# [Problem details]
Take every line from the material that has the word "agent" in it.

# [Input data]

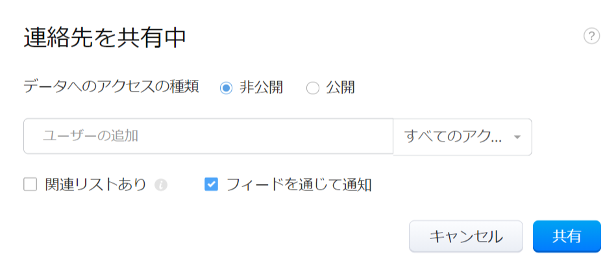Click the dropdown caret arrow
This screenshot has height=267, width=616.
coord(517,137)
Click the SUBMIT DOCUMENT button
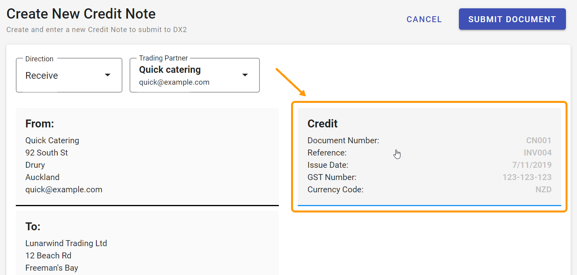 point(512,19)
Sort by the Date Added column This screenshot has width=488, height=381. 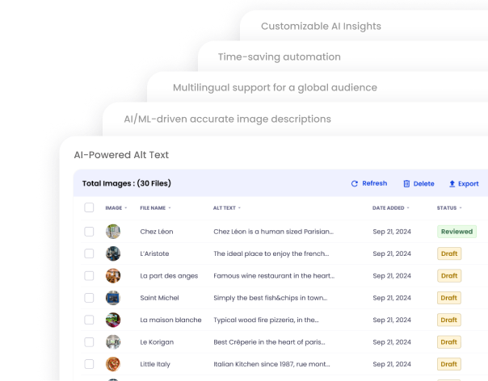pos(390,208)
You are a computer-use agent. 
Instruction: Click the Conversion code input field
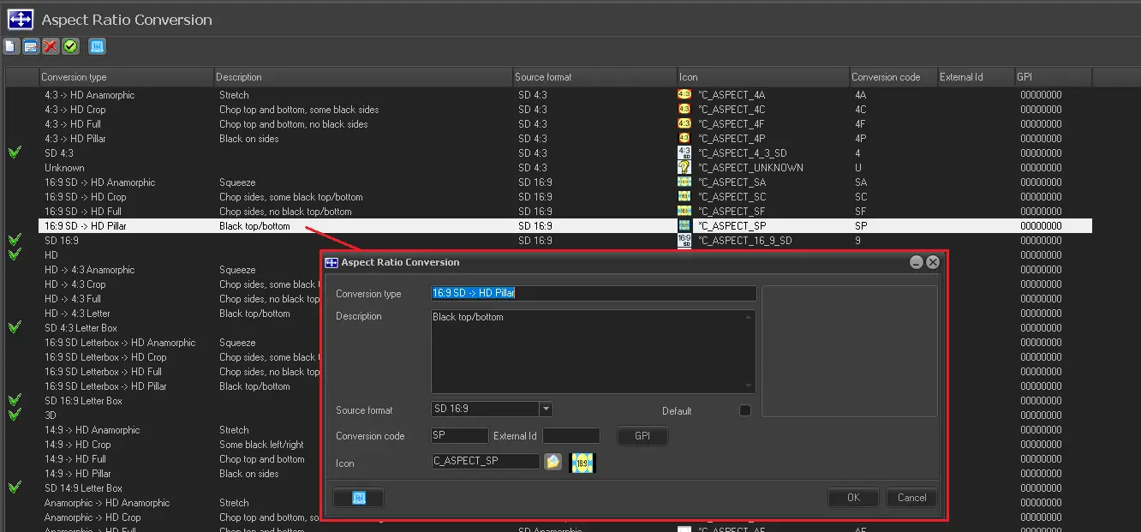click(x=459, y=436)
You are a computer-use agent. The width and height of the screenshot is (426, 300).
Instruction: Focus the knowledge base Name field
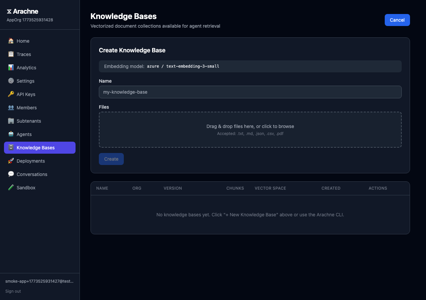250,92
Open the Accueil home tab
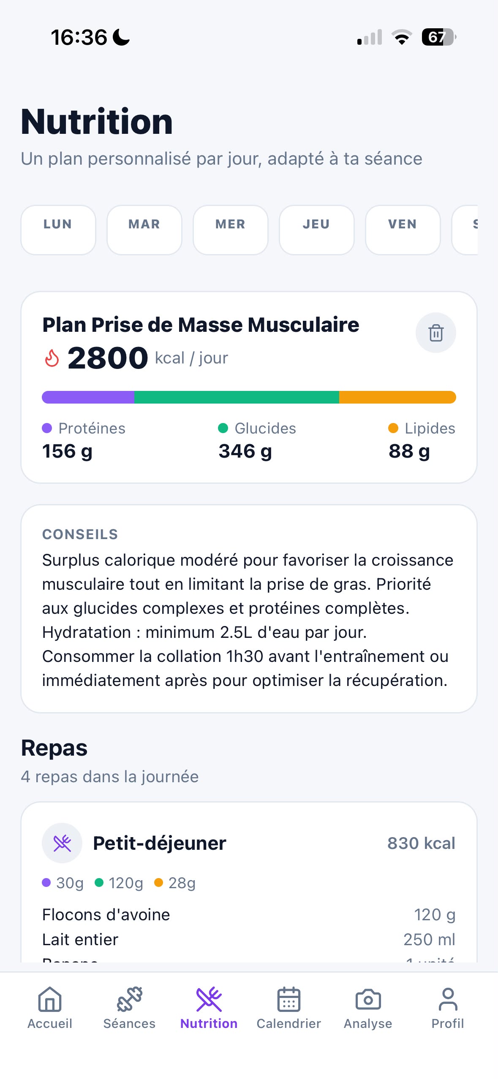The image size is (498, 1079). click(50, 1008)
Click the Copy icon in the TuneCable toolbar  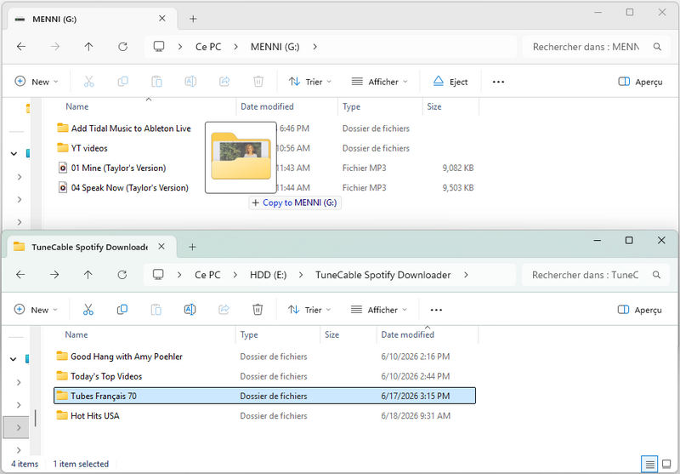point(122,310)

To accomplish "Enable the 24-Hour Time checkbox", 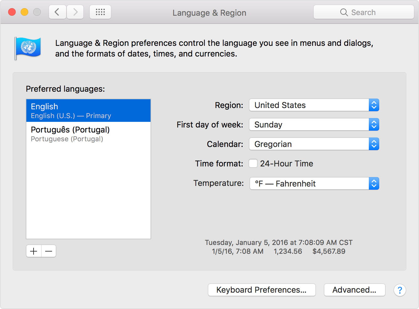I will coord(253,164).
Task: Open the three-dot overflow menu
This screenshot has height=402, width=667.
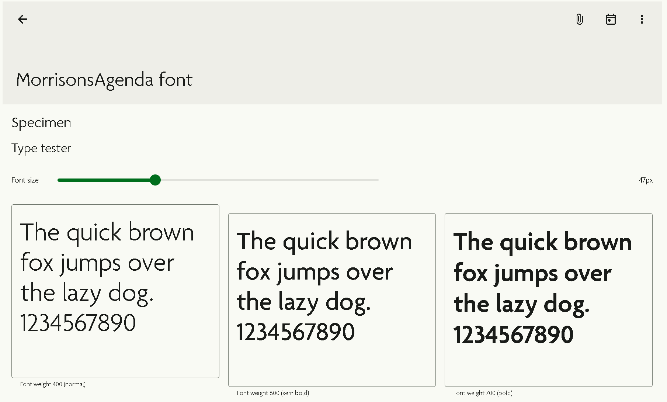Action: tap(642, 19)
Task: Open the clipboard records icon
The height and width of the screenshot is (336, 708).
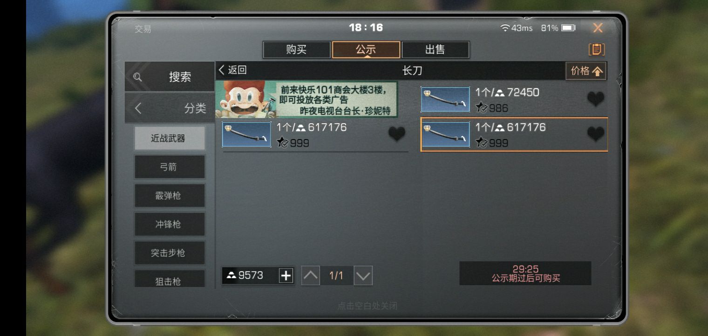Action: tap(597, 49)
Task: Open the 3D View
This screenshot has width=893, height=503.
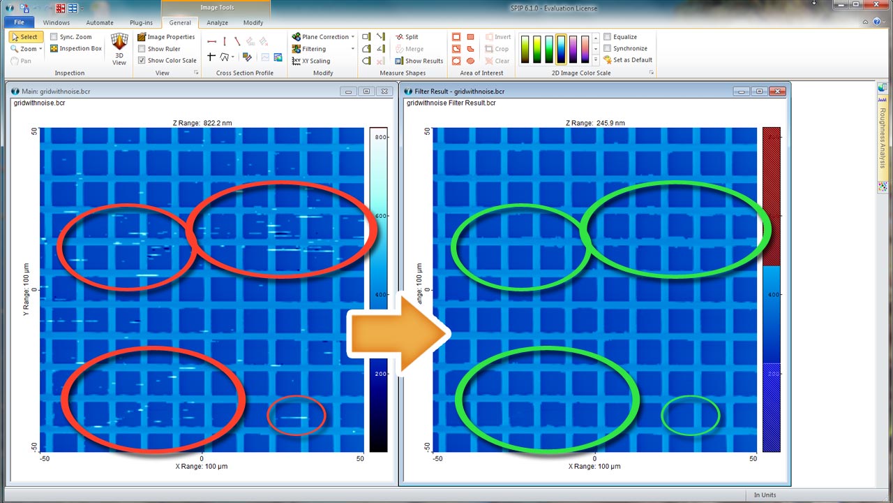Action: (x=119, y=48)
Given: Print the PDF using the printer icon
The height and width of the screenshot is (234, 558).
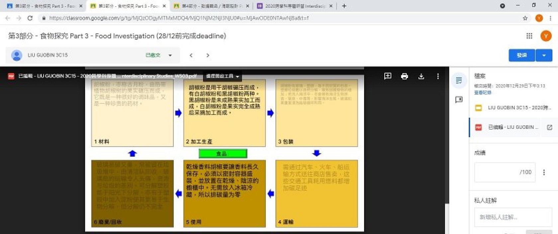Looking at the screenshot, I should [404, 76].
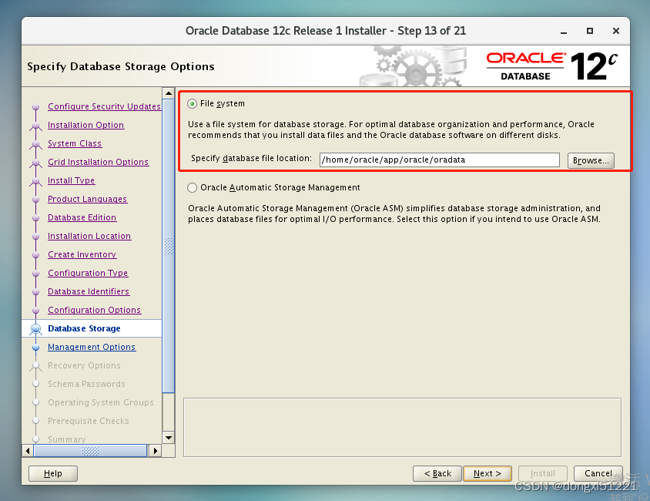Select the "System Class" step
Screen dimensions: 650x501
point(74,143)
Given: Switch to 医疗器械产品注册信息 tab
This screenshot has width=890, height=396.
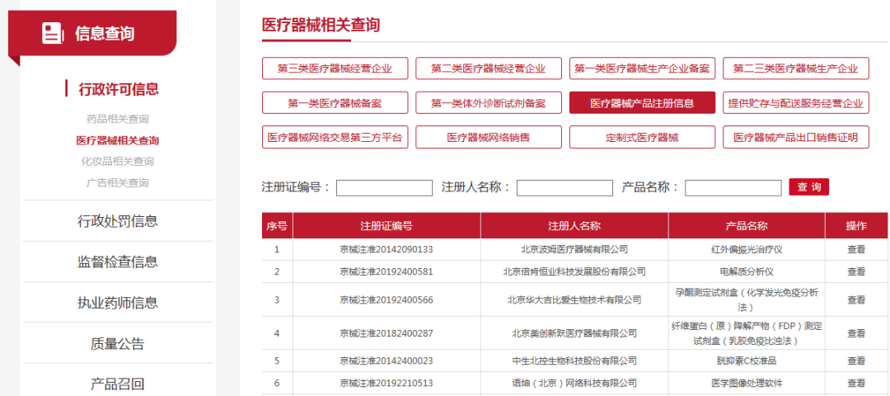Looking at the screenshot, I should (x=642, y=103).
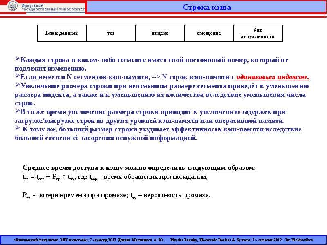The width and height of the screenshot is (327, 245).
Task: Click the formula 'tср = tобр + Pпр * tпр'
Action: [48, 177]
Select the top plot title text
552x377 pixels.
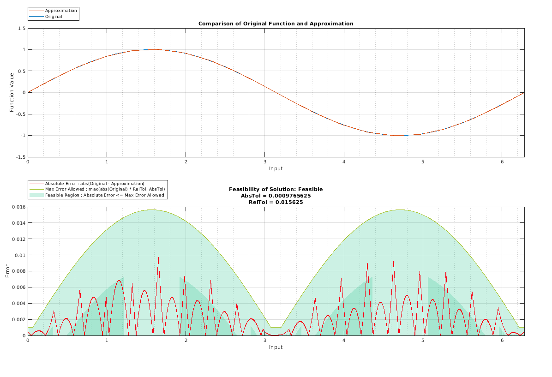[x=276, y=24]
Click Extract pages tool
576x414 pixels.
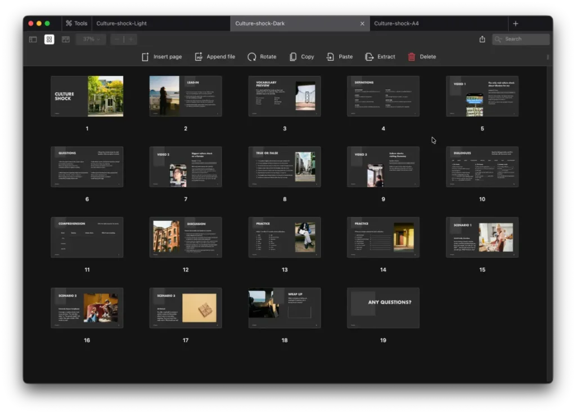[380, 57]
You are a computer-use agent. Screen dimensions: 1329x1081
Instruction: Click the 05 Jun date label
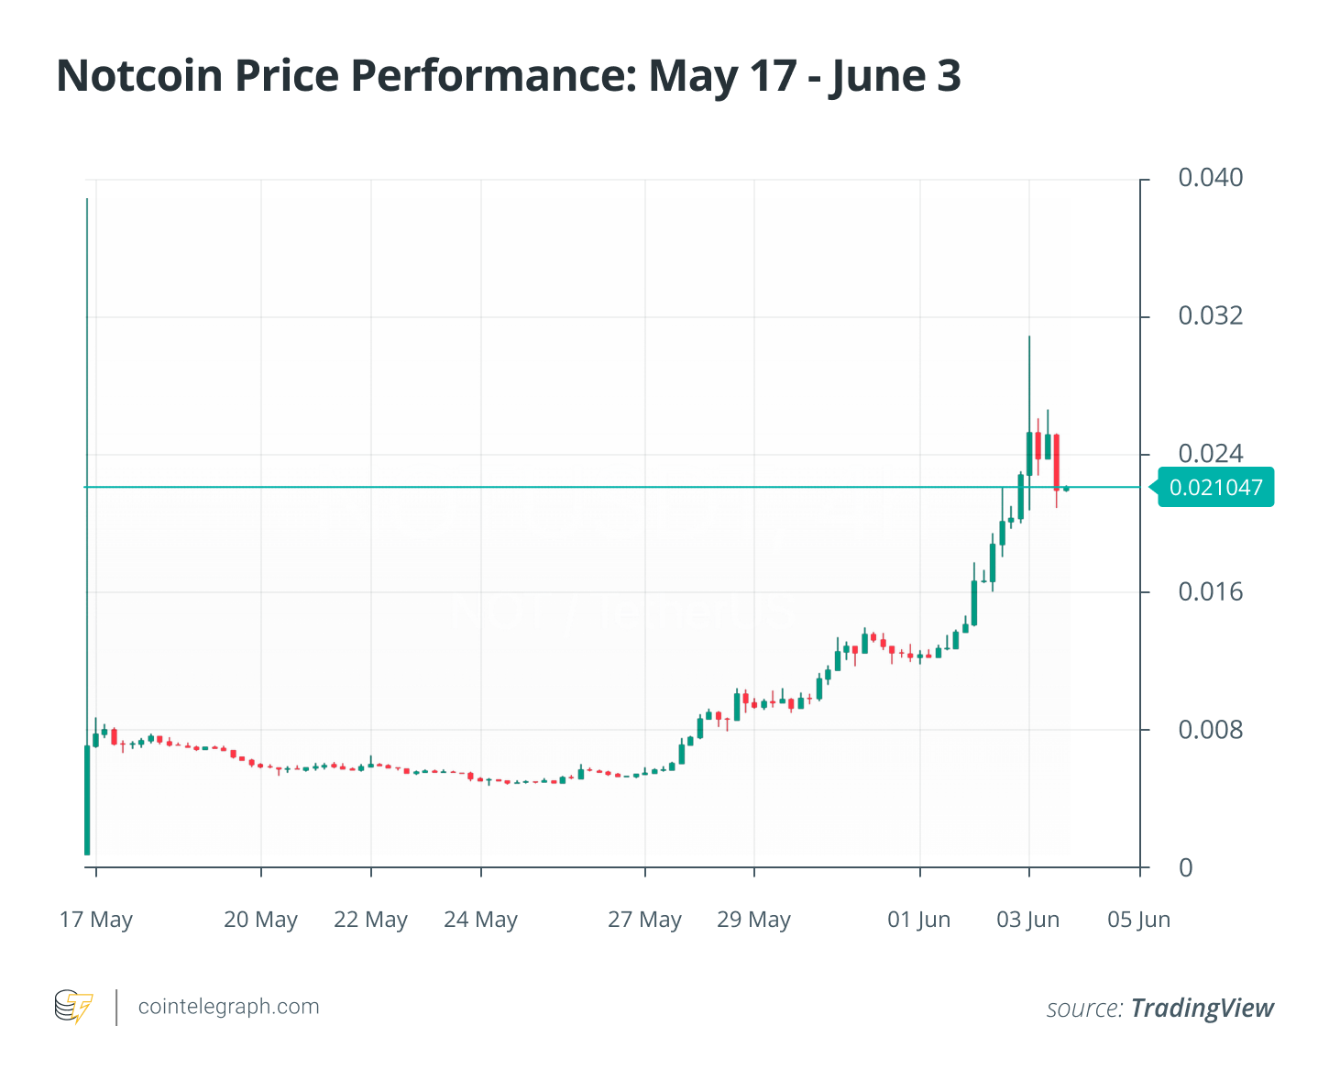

# [Exercise result]
You are a computer-use agent. 
You are a computer-use agent. The width and height of the screenshot is (426, 300).
You are a computer-use agent. Screen dimensions: 1329x1081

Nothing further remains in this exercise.